Concerned Longford reader Dave Madden has sent me a tourism flier he picked up somewhere, bearing the logo “Extreme Ireland”. The leaflet is mainly about a day tour from Dublin to Cork, but is accompanied by a map of the country at large. Which, at first glance, seems anything but extreme.
Closer inspection, however, reveals that it has only 31 counties. And further study shows that the one missing is Longford. In whose place, a vastly expanded Roscommon sprawls eastwards across the Shannon, pushing deep into Leinster and menacing even Ulster, via a new border with Cavan. What this has to do with a bus tour from Dublin to Cork is unclear. But given the context of “Extreme Ireland”, the possibility that the map is a leaked blueprint of expansionist plans by Roscommon militants can’t be ruled out. After all, the county has form on this sort of thing.

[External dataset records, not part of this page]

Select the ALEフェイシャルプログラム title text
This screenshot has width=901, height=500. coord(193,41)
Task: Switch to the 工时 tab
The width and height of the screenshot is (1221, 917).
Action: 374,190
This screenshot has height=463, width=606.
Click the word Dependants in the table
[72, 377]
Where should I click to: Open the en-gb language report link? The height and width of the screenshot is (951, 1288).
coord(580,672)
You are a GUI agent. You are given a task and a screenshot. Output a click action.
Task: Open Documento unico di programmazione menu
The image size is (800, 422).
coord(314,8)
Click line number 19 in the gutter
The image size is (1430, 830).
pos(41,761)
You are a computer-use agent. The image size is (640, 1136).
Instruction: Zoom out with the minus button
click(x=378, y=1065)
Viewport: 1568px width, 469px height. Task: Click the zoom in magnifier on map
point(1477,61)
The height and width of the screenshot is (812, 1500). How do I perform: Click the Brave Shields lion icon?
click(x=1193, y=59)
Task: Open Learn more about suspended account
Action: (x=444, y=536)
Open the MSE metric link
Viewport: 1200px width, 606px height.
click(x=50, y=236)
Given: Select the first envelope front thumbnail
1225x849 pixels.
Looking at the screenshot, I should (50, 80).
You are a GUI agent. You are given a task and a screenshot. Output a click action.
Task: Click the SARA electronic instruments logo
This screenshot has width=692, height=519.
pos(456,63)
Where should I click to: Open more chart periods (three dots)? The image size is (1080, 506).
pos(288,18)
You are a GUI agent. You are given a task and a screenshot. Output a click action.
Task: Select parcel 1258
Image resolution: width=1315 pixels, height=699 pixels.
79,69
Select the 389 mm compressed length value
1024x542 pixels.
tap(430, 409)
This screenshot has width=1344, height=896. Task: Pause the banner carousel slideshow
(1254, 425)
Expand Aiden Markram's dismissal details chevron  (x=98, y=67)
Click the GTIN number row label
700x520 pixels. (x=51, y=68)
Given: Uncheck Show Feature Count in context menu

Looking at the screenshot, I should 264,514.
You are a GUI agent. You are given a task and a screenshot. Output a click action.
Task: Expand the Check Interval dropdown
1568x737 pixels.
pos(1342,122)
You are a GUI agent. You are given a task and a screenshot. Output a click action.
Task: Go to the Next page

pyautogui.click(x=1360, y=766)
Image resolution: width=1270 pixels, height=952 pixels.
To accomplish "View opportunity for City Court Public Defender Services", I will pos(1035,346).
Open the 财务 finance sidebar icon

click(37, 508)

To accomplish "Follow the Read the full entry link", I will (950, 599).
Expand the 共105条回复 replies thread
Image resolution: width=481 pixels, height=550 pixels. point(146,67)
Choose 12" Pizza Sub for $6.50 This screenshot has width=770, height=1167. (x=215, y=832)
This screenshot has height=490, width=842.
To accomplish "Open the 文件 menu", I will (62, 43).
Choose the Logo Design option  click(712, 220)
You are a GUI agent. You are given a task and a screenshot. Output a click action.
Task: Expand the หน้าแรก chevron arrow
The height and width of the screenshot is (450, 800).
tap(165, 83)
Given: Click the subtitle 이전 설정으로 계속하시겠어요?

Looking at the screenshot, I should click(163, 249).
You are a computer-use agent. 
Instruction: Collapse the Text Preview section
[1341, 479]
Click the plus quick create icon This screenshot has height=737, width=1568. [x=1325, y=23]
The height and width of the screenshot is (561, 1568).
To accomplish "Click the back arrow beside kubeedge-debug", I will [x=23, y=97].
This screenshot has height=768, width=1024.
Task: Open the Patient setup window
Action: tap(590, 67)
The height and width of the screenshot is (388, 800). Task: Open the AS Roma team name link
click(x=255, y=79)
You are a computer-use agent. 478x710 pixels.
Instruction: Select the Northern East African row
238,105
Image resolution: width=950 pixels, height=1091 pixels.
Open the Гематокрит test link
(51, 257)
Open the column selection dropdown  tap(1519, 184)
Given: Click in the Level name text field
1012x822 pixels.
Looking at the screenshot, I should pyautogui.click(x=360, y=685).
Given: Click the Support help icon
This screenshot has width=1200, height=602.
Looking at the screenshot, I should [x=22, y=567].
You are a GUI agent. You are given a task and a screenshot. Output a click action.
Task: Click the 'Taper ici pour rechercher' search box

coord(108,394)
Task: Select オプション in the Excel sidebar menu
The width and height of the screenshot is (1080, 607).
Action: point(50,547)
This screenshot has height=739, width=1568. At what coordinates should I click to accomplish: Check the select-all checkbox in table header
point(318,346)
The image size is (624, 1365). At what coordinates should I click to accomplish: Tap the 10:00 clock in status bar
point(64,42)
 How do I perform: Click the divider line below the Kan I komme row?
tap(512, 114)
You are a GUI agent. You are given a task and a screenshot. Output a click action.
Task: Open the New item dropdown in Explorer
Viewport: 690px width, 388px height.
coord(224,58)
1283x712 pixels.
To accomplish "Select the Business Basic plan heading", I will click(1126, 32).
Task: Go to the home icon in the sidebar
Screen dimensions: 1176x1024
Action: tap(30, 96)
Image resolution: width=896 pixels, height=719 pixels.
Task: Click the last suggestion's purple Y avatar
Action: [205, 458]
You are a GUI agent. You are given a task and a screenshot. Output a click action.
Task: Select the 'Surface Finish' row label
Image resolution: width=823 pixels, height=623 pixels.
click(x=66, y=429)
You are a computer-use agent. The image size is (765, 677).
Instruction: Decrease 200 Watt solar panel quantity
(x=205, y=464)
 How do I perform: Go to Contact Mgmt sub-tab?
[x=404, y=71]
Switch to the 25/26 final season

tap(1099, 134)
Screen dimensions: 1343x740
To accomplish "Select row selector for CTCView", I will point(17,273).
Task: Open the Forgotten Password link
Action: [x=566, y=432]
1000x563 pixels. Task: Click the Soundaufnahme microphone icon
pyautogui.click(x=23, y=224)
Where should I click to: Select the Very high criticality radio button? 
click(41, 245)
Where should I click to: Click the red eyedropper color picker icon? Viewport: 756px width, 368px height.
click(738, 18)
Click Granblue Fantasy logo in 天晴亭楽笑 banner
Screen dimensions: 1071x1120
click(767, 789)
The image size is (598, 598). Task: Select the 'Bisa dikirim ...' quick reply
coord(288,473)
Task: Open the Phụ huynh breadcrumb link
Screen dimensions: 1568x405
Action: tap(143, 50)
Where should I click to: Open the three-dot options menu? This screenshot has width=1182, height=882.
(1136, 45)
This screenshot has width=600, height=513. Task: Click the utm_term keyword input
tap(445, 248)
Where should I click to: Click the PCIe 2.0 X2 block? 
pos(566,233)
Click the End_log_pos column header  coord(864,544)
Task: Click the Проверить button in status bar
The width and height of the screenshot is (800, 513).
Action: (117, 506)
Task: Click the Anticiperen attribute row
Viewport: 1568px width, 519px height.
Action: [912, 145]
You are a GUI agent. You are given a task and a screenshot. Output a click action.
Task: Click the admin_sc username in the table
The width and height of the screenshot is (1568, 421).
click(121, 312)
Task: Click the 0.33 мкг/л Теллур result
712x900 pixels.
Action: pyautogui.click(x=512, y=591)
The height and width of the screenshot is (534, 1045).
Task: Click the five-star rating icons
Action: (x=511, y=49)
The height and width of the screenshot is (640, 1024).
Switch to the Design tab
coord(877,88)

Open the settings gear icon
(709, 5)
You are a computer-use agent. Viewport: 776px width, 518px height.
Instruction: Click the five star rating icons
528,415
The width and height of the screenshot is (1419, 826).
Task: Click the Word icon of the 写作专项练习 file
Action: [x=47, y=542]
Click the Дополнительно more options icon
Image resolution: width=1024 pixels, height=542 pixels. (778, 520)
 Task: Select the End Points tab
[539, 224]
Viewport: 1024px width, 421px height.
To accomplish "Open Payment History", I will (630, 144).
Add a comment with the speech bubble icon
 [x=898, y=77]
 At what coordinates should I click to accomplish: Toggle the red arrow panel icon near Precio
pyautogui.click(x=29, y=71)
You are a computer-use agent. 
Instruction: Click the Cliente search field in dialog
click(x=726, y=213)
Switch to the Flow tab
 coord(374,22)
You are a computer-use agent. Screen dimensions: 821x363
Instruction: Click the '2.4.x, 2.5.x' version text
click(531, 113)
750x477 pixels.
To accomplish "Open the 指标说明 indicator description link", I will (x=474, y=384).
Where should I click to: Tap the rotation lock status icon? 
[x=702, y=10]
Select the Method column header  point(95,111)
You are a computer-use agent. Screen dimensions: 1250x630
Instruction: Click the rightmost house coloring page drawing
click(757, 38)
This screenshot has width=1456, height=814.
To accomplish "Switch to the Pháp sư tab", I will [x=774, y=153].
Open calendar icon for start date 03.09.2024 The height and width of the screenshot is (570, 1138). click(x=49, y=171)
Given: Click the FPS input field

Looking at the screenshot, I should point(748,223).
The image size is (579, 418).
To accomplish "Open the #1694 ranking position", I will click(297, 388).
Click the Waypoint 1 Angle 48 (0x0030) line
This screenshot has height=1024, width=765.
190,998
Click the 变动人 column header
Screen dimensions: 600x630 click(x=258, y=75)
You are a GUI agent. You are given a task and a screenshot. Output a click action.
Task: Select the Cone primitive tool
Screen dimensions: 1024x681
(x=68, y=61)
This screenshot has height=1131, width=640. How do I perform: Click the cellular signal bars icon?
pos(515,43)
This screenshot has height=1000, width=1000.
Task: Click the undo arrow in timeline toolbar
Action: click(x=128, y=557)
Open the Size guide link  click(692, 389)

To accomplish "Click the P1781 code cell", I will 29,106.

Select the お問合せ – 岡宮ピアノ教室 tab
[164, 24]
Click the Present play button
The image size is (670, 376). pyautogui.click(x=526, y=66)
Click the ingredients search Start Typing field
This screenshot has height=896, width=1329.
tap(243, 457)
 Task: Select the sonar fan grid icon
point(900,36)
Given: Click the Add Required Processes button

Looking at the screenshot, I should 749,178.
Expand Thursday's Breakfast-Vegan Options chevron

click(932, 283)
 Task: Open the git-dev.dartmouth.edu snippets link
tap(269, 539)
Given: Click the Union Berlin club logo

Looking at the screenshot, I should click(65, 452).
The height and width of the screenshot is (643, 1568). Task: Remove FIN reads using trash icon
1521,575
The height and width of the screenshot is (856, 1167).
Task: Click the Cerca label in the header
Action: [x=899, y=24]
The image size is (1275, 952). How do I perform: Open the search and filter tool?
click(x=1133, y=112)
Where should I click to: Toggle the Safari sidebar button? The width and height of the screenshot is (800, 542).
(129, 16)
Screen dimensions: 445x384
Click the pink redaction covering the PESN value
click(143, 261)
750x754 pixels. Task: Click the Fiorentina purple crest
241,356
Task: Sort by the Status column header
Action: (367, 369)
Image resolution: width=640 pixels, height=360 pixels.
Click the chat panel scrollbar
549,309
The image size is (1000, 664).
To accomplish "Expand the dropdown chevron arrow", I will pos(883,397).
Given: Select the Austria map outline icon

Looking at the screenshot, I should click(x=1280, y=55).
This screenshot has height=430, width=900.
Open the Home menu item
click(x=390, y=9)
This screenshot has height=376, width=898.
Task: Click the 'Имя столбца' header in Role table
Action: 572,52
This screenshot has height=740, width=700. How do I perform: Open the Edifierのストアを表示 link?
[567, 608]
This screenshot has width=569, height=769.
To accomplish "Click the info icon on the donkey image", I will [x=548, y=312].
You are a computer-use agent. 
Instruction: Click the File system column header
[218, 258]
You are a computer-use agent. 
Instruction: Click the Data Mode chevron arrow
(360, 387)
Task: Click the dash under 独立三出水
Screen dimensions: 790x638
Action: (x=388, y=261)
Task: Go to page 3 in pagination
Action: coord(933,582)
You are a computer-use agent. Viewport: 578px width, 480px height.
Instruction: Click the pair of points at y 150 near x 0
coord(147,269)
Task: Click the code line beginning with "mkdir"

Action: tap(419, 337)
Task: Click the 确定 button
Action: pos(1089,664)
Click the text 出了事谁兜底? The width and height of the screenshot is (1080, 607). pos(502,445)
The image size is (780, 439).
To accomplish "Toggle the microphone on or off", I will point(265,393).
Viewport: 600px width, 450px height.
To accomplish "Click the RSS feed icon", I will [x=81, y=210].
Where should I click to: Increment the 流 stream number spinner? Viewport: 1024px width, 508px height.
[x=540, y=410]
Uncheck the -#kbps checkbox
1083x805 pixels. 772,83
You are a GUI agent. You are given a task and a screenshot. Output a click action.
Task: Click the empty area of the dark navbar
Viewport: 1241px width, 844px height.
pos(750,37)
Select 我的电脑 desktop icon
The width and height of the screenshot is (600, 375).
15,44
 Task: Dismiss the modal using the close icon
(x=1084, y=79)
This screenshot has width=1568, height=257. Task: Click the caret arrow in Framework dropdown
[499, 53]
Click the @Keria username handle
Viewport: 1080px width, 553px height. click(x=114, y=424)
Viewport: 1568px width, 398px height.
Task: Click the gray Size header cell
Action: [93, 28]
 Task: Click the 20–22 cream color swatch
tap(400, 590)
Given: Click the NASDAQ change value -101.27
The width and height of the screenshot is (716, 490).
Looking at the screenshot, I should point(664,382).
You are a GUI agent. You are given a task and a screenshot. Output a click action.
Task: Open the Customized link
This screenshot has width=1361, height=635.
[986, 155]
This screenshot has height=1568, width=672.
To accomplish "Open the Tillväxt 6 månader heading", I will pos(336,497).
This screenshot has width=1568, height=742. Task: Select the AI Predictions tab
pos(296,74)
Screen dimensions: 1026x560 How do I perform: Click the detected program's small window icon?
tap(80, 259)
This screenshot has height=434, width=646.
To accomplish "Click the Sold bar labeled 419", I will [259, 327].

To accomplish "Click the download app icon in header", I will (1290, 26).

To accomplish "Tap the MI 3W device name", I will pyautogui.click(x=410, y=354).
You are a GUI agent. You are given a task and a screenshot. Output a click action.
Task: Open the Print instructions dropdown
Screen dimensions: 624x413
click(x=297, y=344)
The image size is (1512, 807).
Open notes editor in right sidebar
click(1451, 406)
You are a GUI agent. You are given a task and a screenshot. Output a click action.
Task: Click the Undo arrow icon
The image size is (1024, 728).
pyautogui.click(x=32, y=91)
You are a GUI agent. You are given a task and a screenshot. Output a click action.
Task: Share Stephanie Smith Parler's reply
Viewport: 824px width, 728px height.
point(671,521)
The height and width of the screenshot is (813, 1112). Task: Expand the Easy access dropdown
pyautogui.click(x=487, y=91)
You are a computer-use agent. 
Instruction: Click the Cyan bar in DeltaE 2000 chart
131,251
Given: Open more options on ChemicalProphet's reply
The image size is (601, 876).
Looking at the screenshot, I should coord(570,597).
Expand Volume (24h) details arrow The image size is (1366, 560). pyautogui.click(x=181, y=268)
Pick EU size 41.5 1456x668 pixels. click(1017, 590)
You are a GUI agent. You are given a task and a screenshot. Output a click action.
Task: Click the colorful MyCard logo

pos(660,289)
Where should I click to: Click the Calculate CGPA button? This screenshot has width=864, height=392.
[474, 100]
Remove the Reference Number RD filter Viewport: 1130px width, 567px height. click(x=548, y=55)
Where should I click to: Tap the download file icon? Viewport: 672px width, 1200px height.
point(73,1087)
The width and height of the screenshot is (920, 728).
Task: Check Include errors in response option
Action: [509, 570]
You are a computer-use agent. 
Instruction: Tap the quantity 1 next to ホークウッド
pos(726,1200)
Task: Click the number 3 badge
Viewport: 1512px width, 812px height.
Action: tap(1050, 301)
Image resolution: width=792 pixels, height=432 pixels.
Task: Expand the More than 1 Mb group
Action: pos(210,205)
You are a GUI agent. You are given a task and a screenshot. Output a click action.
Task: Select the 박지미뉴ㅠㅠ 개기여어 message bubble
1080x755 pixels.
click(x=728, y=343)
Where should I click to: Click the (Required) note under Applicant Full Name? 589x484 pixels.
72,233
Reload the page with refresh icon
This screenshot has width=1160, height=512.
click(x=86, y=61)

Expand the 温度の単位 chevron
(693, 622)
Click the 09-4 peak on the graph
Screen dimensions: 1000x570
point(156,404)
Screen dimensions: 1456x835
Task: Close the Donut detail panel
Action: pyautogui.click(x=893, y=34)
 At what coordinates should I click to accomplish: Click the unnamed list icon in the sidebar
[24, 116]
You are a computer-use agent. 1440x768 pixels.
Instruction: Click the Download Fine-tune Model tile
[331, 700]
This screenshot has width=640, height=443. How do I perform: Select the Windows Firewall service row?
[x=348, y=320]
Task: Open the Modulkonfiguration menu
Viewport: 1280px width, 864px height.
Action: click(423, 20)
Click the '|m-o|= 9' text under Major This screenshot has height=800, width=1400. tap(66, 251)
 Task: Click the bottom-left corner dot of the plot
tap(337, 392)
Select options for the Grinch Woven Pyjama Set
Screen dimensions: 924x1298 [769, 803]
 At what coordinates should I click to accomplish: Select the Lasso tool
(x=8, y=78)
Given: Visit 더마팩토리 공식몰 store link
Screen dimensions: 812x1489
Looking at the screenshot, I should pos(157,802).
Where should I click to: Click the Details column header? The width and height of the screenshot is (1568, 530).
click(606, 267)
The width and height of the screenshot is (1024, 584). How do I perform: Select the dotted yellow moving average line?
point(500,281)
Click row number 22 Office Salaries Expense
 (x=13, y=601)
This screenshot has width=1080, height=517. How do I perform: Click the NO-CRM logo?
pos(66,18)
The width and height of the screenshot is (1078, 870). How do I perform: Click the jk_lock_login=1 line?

I’m not referring to its nickname, “the sheep-stealers” – apparently earned by raids of Galway in centuries past – although the court might also like to take that into account. I mean the notorious case of Ballaghaderreen. Which used to be in Mayo, and still is for GAA purposes, but was officially annexed by Roscommon in 1898.
Roscommon will protest that it was a voluntary move by the town, whose residents were attracted by the lower council rates across the county border. Even so, nervous Longford people (and people from Westmeath, who may be considering defensive reunion with Meath) will see it as an early example of Roscommon's imperative for Lebensraum.
Not that, at least for GAA purposes, a Roscommon-Longford super-county might be such a bad idea. As I’ve written here before, Irish county boundaries are a vestige of English rule. And it’s rather ironic that the GAA should have done so much to copper-fasten loyalties to their often arbitrary lines.
One consequence is that most county supporters, those of Longford and Roscommon included, are condemned to an eternity of frustration. So maybe the Extreme Ireland map, which we’ll assume for now was an innocent mistake, is hinting at a possible rationalisation process for weaker GAA counties.
The geographical fluidity of Roscommon reminds me of an email from Brendan Kilty, owner/curator of the James Joyce “House of the Dead”, which recently hosted a visit from a group of Kansas students. After they’d left, Brendan fell to wondering if Joyce had ever mentioned the US state in his writings.
And it was through this he discovered the existence of a town in Kansas called Ulysses. No, it has nothing to do with Joyce. It derives instead from Ulysses Grant, army general and US president. Yet there is an heroic aspect to the town’s story that has echoes of the mythical odyssey recreated in Joyce’s book.
It appears that Ulysses the town first saw light of day around the same time the writer did, in the 1880s, and grew rapidly for a time until running into financial trouble. The trouble stemmed in part from the sale of bonds, ostensibly to fund infrastructure, but instead pocketed by grafters. Who thereby bequeathed a huge debt to the town, duly claimed by the bondholders.
The now-shrinking population of Ulysses faced savage taxes. But after a year of paying them, they decided on a radical alternative. In 1909, 11 years after Ballaghaderreen, the town moved. It moved a similar distance to Ballaghaderreen too. The difference in this case was that it didn’t involve just redrawing lines on a map.
No, the residents of Ulysses uplifted all their buildings – cutting the larger ones into sections – and put them on rollers. It’s said to have taken 60 horses to haul one part of the old hotel to its new site. The whole move lasted months. When it was over, the new Ulysses was debt-free and the site of the old one was left the way it had been found, “a rolling tract of prairie”.
As Brendan suggests, the Kansas town’s dilemma has a certain resonance with Ireland’s current plight. Whether it has a moral is less clear. The option of relocation to a new site further west is hardly feasible for Ireland – Rockall just isn’t big enough.
But I have previously proposed the creation for accounting purposes of separate good and bad Irelands, which could be done within existing boundaries. There are many possible locations where a new nation could establish a headquarters. All that’s needed is a greenfield site. And off the top of my head, I suggest the area formerly known as Longford.